Within a black hole's invisible boundary--its "event horizon"--the concentration of matter is so great that space curves back on itself and not even light can escape. When you fall into a black hole, you fall in for good, even if you are made of light.

How, you might ask, can something that emits no light be a power source for something that emits more light than anything else in the universe? When many of the exotic properties of black holes were explored in the late 1960s and 1970s, people swiftly realized that they provided a remarkable addition to the theorist's toolbox. According to some well-known laws of gravitational physics, gaseous matter funneling toward a black hole must heat up and radiate profusely before it descends through the event horizon. The energy comes from the efficient conversion of gravity's potential energy into heat.

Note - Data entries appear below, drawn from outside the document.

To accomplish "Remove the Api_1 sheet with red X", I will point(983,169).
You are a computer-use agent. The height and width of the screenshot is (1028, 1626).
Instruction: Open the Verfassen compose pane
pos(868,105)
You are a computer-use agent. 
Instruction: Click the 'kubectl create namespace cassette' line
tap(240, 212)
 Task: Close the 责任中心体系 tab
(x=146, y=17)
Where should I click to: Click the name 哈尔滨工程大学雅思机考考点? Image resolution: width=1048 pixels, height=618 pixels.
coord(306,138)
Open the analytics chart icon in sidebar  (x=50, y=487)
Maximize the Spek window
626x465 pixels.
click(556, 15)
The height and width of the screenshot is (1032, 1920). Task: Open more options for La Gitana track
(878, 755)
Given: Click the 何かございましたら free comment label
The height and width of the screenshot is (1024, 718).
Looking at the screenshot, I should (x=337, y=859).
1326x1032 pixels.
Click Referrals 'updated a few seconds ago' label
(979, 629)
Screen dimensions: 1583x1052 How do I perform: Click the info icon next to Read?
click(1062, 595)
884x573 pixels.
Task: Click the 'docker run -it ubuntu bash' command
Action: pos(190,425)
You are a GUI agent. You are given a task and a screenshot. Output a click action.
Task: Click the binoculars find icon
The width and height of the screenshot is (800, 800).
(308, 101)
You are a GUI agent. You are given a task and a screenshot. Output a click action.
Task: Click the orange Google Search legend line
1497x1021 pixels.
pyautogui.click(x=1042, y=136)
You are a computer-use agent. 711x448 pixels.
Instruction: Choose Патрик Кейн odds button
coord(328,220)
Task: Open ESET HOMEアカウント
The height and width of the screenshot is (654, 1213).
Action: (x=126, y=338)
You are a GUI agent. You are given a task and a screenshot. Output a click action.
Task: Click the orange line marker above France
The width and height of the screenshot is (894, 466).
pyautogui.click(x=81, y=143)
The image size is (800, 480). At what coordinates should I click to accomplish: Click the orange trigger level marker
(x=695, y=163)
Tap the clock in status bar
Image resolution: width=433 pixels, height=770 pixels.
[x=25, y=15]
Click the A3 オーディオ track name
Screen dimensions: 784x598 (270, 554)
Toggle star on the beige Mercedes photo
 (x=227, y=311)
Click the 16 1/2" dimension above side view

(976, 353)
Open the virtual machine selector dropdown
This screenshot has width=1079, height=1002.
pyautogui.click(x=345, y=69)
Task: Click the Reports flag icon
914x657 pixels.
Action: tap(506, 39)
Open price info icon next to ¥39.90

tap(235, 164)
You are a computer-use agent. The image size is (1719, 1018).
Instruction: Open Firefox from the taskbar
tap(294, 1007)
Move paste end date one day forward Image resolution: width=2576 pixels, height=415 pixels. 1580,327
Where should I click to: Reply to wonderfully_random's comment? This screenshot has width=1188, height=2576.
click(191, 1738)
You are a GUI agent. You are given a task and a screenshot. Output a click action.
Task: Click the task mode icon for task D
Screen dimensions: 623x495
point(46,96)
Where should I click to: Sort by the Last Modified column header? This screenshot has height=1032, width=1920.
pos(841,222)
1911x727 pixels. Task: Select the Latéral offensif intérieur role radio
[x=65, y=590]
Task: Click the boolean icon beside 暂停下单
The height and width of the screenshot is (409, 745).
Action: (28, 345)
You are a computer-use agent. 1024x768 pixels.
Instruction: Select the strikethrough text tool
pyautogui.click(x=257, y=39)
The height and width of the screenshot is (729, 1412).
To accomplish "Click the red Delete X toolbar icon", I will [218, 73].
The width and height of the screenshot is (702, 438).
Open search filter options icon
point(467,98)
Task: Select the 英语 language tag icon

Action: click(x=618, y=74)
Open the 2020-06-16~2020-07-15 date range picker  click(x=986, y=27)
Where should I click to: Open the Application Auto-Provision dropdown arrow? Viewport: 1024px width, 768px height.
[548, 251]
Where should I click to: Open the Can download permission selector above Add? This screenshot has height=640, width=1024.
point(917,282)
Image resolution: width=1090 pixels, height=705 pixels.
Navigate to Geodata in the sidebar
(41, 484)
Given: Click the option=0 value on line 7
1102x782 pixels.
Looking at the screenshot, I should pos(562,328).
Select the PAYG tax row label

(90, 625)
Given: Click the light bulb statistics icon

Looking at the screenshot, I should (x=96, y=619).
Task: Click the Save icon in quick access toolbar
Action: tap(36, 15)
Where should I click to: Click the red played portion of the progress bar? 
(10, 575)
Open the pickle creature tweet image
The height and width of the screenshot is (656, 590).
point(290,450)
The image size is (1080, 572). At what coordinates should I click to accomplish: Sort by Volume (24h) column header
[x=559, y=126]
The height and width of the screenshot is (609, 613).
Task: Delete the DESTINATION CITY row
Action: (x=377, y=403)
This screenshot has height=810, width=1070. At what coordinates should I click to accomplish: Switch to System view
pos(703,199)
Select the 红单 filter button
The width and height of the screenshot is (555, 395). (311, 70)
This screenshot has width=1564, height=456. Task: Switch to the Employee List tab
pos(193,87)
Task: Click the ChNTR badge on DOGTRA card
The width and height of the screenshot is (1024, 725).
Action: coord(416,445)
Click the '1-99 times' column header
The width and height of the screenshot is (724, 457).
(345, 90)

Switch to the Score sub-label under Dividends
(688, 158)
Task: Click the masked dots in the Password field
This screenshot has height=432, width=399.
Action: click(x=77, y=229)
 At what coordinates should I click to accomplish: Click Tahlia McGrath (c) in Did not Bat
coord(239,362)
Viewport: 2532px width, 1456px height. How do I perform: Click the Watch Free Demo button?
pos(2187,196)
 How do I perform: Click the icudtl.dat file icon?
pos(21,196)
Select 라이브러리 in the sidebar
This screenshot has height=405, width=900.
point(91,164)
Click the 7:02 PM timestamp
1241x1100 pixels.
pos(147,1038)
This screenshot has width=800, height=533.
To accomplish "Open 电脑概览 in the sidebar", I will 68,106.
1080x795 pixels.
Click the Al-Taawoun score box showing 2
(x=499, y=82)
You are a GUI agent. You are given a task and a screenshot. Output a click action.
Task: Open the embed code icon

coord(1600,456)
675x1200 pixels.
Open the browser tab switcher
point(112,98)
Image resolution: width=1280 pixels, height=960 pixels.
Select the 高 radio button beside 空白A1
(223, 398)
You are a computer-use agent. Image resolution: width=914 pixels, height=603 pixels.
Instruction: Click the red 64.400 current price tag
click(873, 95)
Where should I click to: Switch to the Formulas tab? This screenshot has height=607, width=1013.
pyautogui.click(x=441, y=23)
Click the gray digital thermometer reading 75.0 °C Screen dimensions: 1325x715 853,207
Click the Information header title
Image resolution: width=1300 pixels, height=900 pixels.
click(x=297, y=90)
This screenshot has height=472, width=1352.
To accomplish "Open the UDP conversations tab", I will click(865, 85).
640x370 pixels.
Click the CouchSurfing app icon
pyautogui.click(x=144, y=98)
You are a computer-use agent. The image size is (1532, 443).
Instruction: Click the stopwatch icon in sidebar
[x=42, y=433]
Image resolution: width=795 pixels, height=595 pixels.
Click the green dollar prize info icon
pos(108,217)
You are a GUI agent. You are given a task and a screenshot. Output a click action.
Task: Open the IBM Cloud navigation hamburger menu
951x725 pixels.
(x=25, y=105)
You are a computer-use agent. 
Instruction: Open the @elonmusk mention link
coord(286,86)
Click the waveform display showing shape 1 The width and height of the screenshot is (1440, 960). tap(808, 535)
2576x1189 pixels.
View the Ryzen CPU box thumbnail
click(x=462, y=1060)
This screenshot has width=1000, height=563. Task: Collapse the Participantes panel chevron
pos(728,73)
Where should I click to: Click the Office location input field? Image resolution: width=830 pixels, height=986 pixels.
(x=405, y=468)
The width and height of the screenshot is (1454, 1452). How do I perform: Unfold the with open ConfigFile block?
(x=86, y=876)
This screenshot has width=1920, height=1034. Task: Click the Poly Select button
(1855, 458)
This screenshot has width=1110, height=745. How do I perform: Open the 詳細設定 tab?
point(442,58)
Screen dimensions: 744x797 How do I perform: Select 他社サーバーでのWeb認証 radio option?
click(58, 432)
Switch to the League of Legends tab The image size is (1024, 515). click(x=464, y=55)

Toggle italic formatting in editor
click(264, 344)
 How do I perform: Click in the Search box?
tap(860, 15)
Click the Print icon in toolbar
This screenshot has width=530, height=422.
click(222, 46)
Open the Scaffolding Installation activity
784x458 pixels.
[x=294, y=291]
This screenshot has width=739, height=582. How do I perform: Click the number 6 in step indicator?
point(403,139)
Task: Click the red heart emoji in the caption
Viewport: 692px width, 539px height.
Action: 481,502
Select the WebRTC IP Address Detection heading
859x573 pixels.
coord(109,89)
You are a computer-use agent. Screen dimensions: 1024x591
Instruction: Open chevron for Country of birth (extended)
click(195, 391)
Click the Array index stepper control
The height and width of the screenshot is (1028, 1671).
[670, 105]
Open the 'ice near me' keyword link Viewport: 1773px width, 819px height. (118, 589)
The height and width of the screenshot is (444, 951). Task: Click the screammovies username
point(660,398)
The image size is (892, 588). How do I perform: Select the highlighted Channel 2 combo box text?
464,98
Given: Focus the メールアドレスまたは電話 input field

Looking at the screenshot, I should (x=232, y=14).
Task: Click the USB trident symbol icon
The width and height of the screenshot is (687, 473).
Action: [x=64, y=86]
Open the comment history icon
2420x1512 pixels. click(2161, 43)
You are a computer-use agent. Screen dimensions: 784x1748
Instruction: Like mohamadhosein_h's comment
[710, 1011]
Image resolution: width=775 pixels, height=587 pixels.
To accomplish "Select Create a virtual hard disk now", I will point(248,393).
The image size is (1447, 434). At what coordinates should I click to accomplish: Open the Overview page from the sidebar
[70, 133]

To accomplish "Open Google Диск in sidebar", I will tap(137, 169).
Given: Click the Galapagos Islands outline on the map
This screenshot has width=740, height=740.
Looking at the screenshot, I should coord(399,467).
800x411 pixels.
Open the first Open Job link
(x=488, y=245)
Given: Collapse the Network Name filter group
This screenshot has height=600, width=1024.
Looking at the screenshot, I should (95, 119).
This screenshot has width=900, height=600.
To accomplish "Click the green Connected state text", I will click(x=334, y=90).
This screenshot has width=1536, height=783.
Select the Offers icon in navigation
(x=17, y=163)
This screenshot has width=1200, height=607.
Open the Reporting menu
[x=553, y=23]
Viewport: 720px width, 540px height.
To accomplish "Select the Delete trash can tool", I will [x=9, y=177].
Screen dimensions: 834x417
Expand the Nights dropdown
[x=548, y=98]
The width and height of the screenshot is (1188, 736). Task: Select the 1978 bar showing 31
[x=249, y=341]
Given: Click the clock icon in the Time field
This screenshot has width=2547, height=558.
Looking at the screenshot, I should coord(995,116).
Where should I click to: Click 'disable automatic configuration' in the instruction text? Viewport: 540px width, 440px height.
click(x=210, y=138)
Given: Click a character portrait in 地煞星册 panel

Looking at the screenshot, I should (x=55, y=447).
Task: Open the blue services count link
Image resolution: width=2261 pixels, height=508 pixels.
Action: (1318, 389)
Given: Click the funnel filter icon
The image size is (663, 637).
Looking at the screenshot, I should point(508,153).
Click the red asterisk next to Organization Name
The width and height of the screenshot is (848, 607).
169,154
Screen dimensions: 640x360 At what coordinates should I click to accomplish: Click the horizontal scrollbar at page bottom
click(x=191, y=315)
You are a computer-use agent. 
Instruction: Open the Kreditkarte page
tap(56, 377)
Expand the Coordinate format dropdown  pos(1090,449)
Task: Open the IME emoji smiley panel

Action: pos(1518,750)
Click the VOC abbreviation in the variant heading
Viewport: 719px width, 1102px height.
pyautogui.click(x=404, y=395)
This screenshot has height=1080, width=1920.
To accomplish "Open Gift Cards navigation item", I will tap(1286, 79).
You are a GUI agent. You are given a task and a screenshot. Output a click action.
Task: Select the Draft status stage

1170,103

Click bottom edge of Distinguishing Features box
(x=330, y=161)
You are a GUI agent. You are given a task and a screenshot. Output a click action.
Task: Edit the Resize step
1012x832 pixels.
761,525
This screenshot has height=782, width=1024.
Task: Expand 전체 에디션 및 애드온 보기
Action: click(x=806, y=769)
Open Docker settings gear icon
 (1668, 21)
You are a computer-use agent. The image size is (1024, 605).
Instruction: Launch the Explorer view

While it is not a household notion, most people have, at some point, had a run-in with converted gravitational potential energy. If you have ever dropped something to the floor and broken it, or if you have ever set a pie to cool on a windowsill and watched it fall and splatter on the ground below, then you understand the power of gravitational potential energy. As objects fall, their potential energy is continuously being converted to energy of motion. And if something stops the fall, all the energy the object has gained swiftly converts into the kind of energy that breaks or splatters things. This is the reason that you are more likely to die if you jump off a tall building instead of a short one.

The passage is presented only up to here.